Despite widespread media misrepresentation the ruling Partido Popular (PP) was not the winner. It lost more than one-third of its votes from the 2011 elections and its overall majority. Instead the big winner was the anti-austerity party Podemos which did not exist two years ago and yet won over 20 per cent of the vote.
The votes were as follows, in per cent (change from 2011 in brackets): PP 28.7 (-16.3). PSOE, Socialists, 22.0 (-6.8). Podemos 20.7 (n/a), Ciudadanos, Citizens Party 13.9 (n/a). Izquierda Unida, radical socialists and communists, 3.7 (-3.2). ERC, Catalan Republican Left 2.4 (+1.3). Democracy & Freedom, far right, 2.3 (n/a). PNV, timid Basque nationalists 1.2 (-0.1). Bildu, radical Basque nationalists 0.9 (-0.5).
The poll represents a set-back for the right, which had hoped to be able to form a PP-Ciudadanos coalition. Ciudadanos are routinely described as ‘centrist’ which is incorrect. They were formed as austerity and corruption scandals saw PP’s poll rating fall and their anti-corruption rhetoric is entirely false given their aim was always to shore up a right-wing PP government. But a bare majority of the lower chamber of the Cortes requires 176 seats and PP-Ciudadanos combined achieved only 163 seats.
It is far from clear what the composition of the new government will be. The second-placed PSOE did very badly against the unpopular PP. It is a party which embraced Blair’s ‘Third Way’ and is compromised by its own commitment to austerity. It would have to change its spots to form an anti-austerity coalition with Podemos, the ERC and others, and even this could only be a minority government. There has also been talk of a PP-PSOE ‘grand coalition’, but it would be political suicide for PSOE to prop up PP, which can trace its lineage back to Franco’s fascists.
Entirely new parties won a remarkable 37 per cent of the vote. But the bulk of this went to Podemos, making it the main new force in Spanish politics. Growing out of the ‘Indignados’ movement of mainly young people who occupied city squares in 2011, Podemos is a specifically Spanish combination of left and anarchist politics. It clearly took votes from PSOE and from forces of the left, but also brought many new layers into politics.

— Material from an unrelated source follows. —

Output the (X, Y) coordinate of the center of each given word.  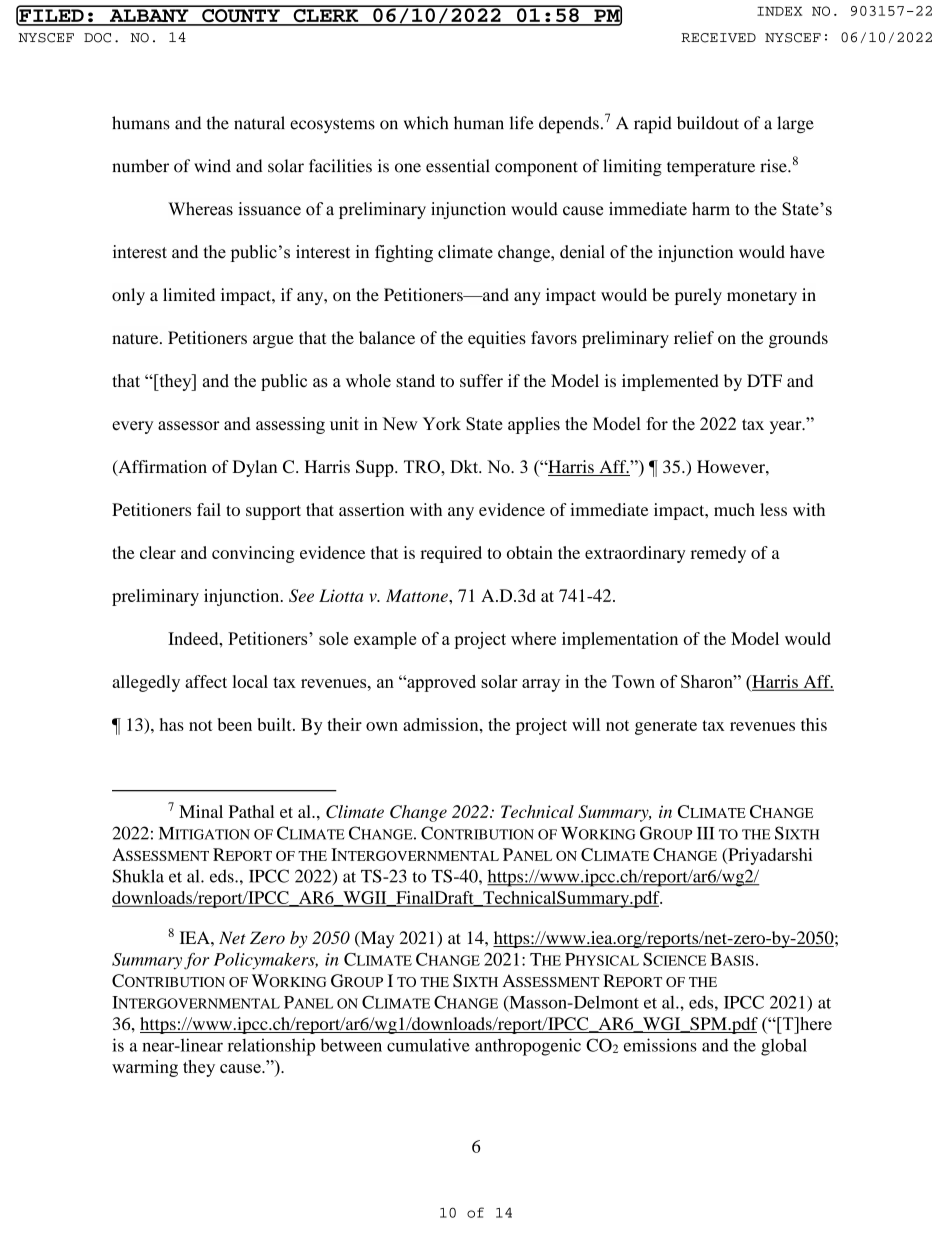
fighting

Podemos should fight for office on a clear anti-austerity basis, demonstrating its willingness to act. But as this is unlikely to be successful, it needs to build a systematic and credible policy alternative to austerity. It should vote down any Government containing PP and try to pressure any other Government in an anti-austerity direction. After Syriza was derailed in Greece, the right across Europe trumpeted that the anti-austerity parties were fantasists who had been routed. In recent weeks the Portuguese and now the Spanish voters have shown that to be completely untrue.